### Required action
Please answer these questions from the article on the Kurds below:
(a) What two things did Trump's letter tell Erdogan not to be?
(b) On what date did Turkey invade northern Syria?
(c) According to the leaked memo, how many Kurds does Turkey plan to expel?

### Text provided
==========

The Kurds: Our Unstable Definition of Nationality and Citizenship

President Erdogan of Turkey visited the White House last week. At the meeting, Erdogan handed back a letter to Trump in which the American president told him not to be a “tough guy” and a “fool” by launching an assault on the Kurds.

Last month, Trump announced that he was withdrawing US troops from Syria, despite the Syrian Democratic Forces (SDF) previously establishing control over much of IS with the help of a US-led coalition. At the beginning of this month, it was speculated that Turkey had a call intercept of Jared Kushner, son-in-law and adviser to Trump, green lighting the arrest of Saudi Arabian journalist, Jamal Khashoggi, who was subsequently murdered in a Saudi consulate in Turkey.

On October 9, Turkey invaded northern Syria. Erdogan began ethnically cleansing the Kurds immediately after. As Turkish and Syrian militia advanced into Kurdish-held areas, videos surfaced of civilians being dragged from their cars and shot by the side of the road. Journalists visiting hospitals reported children dying from the flesh-eating effects of white phosphorous, delivered by bombs and shells fired and dropped by advancing Turkish militia. Under international law, these weapons are illegal.

US diplomat, William V. Roebuck, wrote in an internal memo leaked last month that Turkey plans to expel the 1.8 million Kurds living in their semi-independent state of Rojava.

==========

### Information provided
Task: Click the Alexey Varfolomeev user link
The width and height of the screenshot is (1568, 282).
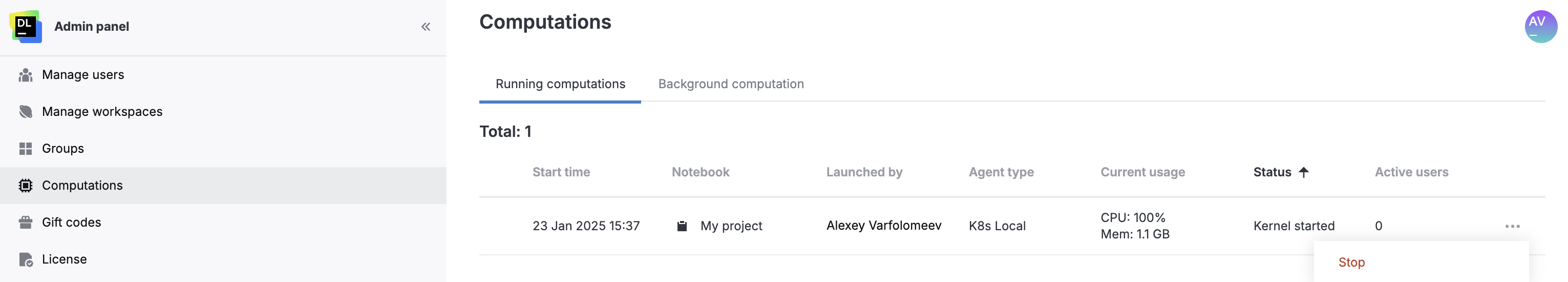Action: click(883, 226)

==========

### Task response
(a) A "tough guy" and a "fool."
(b) October 9.
(c) 1.8 million.